The term third-party always brings to my mind visions of party lines where two are talking and a third interjects or eavesdrops. Legal terms for third parties vary in different situations and these are certainly different,  just for fun on an otherwise dull Friday night, sharing a few of mine:

 

A caricature of Howell eavesdropping, while Ro...

Third party: A buttinsky friend or relative who tries to defend another or others without asking all parties what happened, it’s like you weren’t even there anyway, so why blame you now? Lord, I need a rubber hammer. Or maybe they need a rubber room.

Woman magazine (UK) Sept 3, 1955 : One Farthin...

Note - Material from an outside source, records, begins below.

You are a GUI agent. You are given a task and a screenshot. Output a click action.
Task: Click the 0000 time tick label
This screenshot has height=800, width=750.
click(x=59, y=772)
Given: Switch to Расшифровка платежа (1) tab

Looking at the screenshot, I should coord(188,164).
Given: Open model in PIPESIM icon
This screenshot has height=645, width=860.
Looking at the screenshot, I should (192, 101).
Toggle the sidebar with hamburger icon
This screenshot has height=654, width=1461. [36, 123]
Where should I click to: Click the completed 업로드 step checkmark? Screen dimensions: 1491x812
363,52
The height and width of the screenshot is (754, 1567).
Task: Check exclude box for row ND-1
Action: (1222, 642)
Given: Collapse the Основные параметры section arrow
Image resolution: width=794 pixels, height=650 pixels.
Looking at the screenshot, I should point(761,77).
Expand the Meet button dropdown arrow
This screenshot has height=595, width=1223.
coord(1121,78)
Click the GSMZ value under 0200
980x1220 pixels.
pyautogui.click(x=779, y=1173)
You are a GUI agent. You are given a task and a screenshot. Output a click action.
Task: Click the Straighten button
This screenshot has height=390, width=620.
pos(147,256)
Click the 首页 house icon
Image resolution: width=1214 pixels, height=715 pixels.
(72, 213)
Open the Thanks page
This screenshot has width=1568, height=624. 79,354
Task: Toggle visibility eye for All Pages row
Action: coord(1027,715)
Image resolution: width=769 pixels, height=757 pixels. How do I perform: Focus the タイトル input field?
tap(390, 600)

Third party: The long time friend who thinks she’s going to nail your husband but finds out by losing your friendship that he is still in love with you. Lord, no weapon needed, she nailed herself.

 

welcome

Third party: The cling-on (man or woman) in your living room who doesn’t get that you really did mean coffee only and stays, and stays, and stays. Lord I need a baseball bat.

 

 

Rude doggy

Third party: The stranger at the department store who chimes in on your conversation with your friend when neither of you said a blinking word to her. Lord I need a flyswatter.

 

 

Fork In The Road

Third party: The hero who jumps to the rescue when you didn’t need any and then waits for their thank you, waits, and waits and waits. Lord I need a fork.

 

Head Squeeze

 

Third party: The family member who was not present, does not know what happened to you with another, or so many years ago, but insists they do. Lord I need you to stop spreading what an old boyfriend of mine called the “banjo head gene” so rampantly.

 

Look Out for Triangles

Third party: A third-party is someone who sticks their nose into business or communication between two people, ie: yourself and another party. This type of third-party adores a good scrap and jumps in either on your behalf or against you whether they be stranger, relative or trouble-making alien from another planet just to fuel the negativity which thereby ends the debate because the two of you are stunned to silence by their rudeness. Lord I need me a truck load of duct tape.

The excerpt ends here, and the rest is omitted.